We'll get to see Gov. Rick Perry in action against his opponents for the first time.
The next round of Federal Election Commission reports for Presidential campaigns will be due on October 15 and we'll have a better idea which of the eight (or nine or ten) campaigns will be able to make it through to January.
What else is going on?
Oh, yes. The President is going to speak to the nation from the Well of the House at a Joint Session of Congress tomorrow night about job creation. It is not clear to me why the White House decided to raise the bar that high, but it is just possible they know more about what is going to be in that speech than I do.
As Mullfave Peggy Noonan wrote last week,
"The speech will have to be very good not to be called very bad."
In her Washington Post blog, Jennifer Rubin wrote:
"According to Matt McDonald, a former Bush official and now a business consultant, in order to get to 8 percent unemployment by Election Day we would need 270,000 new jobs each month."

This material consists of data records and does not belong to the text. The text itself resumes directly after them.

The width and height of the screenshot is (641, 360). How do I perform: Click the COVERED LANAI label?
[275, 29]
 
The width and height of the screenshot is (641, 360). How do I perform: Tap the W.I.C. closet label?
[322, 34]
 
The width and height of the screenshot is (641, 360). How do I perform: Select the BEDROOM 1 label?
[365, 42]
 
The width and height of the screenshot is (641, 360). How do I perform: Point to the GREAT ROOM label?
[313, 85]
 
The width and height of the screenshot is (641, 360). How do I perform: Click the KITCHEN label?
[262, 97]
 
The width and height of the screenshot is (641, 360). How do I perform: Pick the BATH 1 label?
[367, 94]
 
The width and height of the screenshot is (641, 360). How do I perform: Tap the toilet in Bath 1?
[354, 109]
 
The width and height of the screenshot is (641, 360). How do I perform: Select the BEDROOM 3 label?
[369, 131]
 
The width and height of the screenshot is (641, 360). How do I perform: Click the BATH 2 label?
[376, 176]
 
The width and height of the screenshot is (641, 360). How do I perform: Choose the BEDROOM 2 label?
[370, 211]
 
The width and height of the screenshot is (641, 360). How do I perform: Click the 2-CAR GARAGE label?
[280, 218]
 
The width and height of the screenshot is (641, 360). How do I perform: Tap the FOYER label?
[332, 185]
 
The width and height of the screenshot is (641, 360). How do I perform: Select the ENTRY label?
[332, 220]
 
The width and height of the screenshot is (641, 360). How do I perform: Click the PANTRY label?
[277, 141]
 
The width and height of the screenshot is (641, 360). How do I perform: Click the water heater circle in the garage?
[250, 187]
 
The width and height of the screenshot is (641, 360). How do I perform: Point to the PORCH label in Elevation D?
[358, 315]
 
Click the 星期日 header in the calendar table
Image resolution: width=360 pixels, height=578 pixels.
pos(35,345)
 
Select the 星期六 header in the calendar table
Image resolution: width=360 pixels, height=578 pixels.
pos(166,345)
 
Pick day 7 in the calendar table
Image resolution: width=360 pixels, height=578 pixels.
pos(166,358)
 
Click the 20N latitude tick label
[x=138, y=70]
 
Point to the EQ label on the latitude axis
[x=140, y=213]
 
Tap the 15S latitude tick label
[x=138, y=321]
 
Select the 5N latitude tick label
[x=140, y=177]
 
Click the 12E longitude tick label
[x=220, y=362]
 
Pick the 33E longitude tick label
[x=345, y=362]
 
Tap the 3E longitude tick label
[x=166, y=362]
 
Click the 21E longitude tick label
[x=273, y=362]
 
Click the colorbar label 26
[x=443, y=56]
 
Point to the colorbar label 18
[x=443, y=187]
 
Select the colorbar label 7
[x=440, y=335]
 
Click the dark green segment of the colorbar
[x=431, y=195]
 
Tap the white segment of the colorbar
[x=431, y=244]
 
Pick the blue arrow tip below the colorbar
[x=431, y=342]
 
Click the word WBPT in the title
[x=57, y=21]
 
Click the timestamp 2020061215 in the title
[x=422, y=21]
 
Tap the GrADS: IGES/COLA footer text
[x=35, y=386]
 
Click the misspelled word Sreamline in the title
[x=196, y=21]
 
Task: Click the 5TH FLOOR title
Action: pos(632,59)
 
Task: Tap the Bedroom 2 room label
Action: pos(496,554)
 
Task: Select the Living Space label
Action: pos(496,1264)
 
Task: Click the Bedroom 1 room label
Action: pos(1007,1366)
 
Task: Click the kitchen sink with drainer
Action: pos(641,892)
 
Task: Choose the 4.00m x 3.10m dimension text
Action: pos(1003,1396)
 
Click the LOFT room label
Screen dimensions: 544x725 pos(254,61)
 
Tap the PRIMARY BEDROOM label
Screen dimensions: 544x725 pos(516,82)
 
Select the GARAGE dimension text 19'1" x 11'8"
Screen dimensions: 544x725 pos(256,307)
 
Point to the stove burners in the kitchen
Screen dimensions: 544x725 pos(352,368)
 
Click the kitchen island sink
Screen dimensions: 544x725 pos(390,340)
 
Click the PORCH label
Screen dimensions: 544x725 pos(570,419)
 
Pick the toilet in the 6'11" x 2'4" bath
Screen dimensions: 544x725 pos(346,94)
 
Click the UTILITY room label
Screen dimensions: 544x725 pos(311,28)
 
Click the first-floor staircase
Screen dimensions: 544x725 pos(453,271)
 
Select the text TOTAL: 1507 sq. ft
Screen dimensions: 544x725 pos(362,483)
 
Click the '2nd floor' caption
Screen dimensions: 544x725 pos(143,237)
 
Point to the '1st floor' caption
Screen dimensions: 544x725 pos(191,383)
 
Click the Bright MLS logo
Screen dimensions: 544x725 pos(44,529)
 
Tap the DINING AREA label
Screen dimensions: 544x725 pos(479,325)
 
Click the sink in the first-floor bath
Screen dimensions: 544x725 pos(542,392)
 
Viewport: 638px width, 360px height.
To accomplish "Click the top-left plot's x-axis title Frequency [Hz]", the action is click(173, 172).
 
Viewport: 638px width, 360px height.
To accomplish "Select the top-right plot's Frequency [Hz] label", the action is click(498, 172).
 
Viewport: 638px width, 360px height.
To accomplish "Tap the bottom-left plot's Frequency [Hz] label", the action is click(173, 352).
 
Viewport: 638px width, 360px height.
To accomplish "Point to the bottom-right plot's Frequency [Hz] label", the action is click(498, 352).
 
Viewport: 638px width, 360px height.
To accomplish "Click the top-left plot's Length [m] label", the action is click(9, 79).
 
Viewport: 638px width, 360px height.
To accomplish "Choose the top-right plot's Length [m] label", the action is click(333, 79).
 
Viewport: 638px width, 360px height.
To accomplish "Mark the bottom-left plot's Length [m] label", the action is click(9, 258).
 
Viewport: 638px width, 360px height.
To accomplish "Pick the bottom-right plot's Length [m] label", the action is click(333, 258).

The Obama Administration's Labor Department reported zero job growth in August thus missing their target by just about 270,000 jobs.
When I worked for Speaker Gingrich and President Clinton was about to make a major speech we would toss incense into a fire and beseech the speech gods not to smile upon him. But we knew he would knock it out of the park and Clinton always did.
Obama has shown himself to be far less convincing as an orator. After the downgrade of U.S. securities by Standard & Poor's, Obama felt the need to make remarks in mid-session. It was so effective that, as NPR noted,
"Minutes after his speech was over, the Dow dropped 500 points."
But … he's the President and he gets to speak whenever he wants. Just not whereever he wants.